### [TASK TO COMPLETE]
What you give back must match the data character for character.
◆ ◆ ◆
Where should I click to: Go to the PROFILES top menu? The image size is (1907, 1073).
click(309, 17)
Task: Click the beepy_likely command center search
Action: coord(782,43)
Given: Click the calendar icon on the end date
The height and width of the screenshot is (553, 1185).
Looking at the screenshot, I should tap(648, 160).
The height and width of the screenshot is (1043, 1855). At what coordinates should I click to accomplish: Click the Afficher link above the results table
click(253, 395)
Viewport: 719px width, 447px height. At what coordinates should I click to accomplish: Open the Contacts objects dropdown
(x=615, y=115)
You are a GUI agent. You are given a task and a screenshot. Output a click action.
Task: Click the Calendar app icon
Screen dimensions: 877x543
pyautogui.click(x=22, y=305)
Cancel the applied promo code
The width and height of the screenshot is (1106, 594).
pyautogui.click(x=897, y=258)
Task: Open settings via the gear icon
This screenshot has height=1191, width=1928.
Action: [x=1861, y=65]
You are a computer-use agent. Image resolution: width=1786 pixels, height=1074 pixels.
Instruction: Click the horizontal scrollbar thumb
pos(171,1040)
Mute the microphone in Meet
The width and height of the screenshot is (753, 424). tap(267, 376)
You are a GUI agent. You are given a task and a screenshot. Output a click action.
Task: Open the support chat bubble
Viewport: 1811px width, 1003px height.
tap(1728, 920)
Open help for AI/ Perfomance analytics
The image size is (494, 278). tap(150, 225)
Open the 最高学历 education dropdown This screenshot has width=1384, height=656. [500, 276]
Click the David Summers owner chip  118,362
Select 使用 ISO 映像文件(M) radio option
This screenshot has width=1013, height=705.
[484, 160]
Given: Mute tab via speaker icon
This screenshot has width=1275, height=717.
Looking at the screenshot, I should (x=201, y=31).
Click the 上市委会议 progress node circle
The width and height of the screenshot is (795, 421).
◆ ◆ ◆
### [RESULT FOR THIS EXERCISE]
Where should I click to: Go to the PROFILES top menu? The image size is (1907, 1073).
click(309, 17)
Task: Click the beepy_likely command center search
Action: coord(782,43)
Given: Click the calendar icon on the end date
The height and width of the screenshot is (553, 1185).
Looking at the screenshot, I should tap(648, 160).
The height and width of the screenshot is (1043, 1855). At what coordinates should I click to accomplish: Click the Afficher link above the results table
click(253, 395)
Viewport: 719px width, 447px height. At what coordinates should I click to accomplish: Open the Contacts objects dropdown
(x=615, y=115)
You are a GUI agent. You are given a task and a screenshot. Output a click action.
Task: Click the Calendar app icon
Screen dimensions: 877x543
pyautogui.click(x=22, y=305)
Cancel the applied promo code
The width and height of the screenshot is (1106, 594).
pyautogui.click(x=897, y=258)
Task: Open settings via the gear icon
This screenshot has height=1191, width=1928.
Action: [x=1861, y=65]
You are a computer-use agent. Image resolution: width=1786 pixels, height=1074 pixels.
Instruction: Click the horizontal scrollbar thumb
pos(171,1040)
Mute the microphone in Meet
The width and height of the screenshot is (753, 424). tap(267, 376)
You are a GUI agent. You are given a task and a screenshot. Output a click action.
Task: Open the support chat bubble
Viewport: 1811px width, 1003px height.
tap(1728, 920)
Open help for AI/ Perfomance analytics
The image size is (494, 278). tap(150, 225)
Open the 最高学历 education dropdown This screenshot has width=1384, height=656. [500, 276]
Click the David Summers owner chip  118,362
Select 使用 ISO 映像文件(M) radio option
This screenshot has width=1013, height=705.
[484, 160]
Given: Mute tab via speaker icon
This screenshot has width=1275, height=717.
Looking at the screenshot, I should (x=201, y=31).
Click the 上市委会议 progress node circle
The width and height of the screenshot is (795, 421).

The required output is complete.